Elsewhere this week, we’re treated to plentiful moments between Olivia and Peter but also to kick-ass Astrid. Where have they been hiding this girl since the beginning? She was shooting people, knocking guys down and generally being anything but the Astrid we’ve come to know. It’s just so sad that the minute she happens to start showing off some muscle, she receives a bullet. We’re led to believe she’s dead at the end of the episode but given the fact she’s in the presence of the two greatest scientists in the world, not to mention the regenerative properties of Cortexiphan (as showed earlier in the episode), I am sure she’ll be alive next week. Besides, she’s alive and well in 2036 so she has to survive this in order to get there.

Jasika Nicole gets a lot of praise for her role as Astrid but she always deserves more regardless of that. Astrid started off as a secondary character, almost bordering on an extra, and has developed into being a critical member of the team. I used to imagine the show continuing without her and I wouldn’t have cared much but now, I can’t imagine it without her. The two versions of Astrid coming together earlier in the season still remains one of my highlights from this season and it’s because of her that this is the case.

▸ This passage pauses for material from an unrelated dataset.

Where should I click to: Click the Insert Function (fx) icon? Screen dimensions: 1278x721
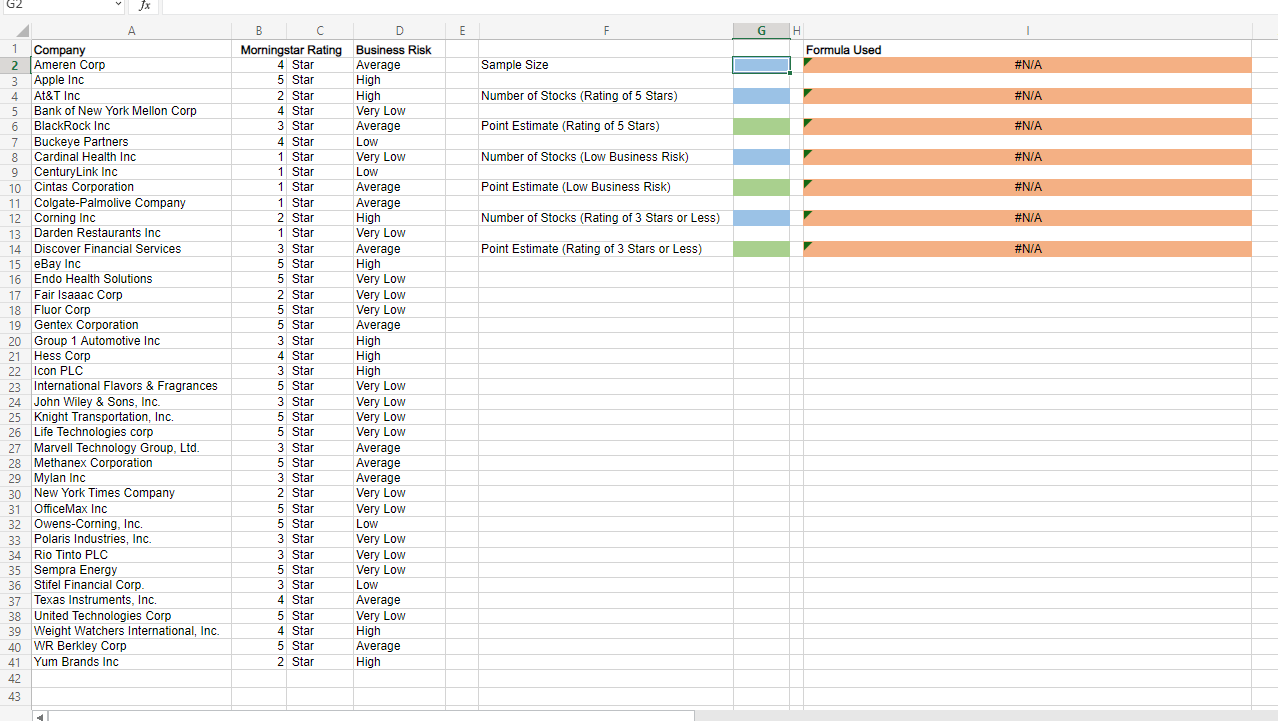click(x=144, y=7)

As we head into next week’s conclusion, it’s hard to estimate where things are going to go. Bell looks to be the evil mastermind behind this entire season’s events but is he as evil as we’re led to believe? Will Astrid survive? Will the season end with the entire team encased in amber, ready to be brought out in 2036 and for season five to begin? There are too many possibilities to envision any one of them coming into fruition. I’m just glad that season five has already been announced because watching this finale with that noxious cloud floating above would’ve been torturous.

Oh, and seeing as how we were given another appearance by a former Lost actor this week, as well as one two weeks ago, could we have more of these more often? I always like Lost actors appearing elsewhere. You know, just because.

And that, ladies and gentlemen (look at me being all formal), is a wrap for this week’s post. As usual, your thoughts and opinions are encouraged in the comment box as I enjoy reading your opinions all the time. Anyway, we’re moving rapidly into the May sweeps period now so it may not be out of the realm of possibility to see more than one of these posts a week as season finales inevitably provide more material to write about than regular weekly outings. Still, this month will be a busy one for sure.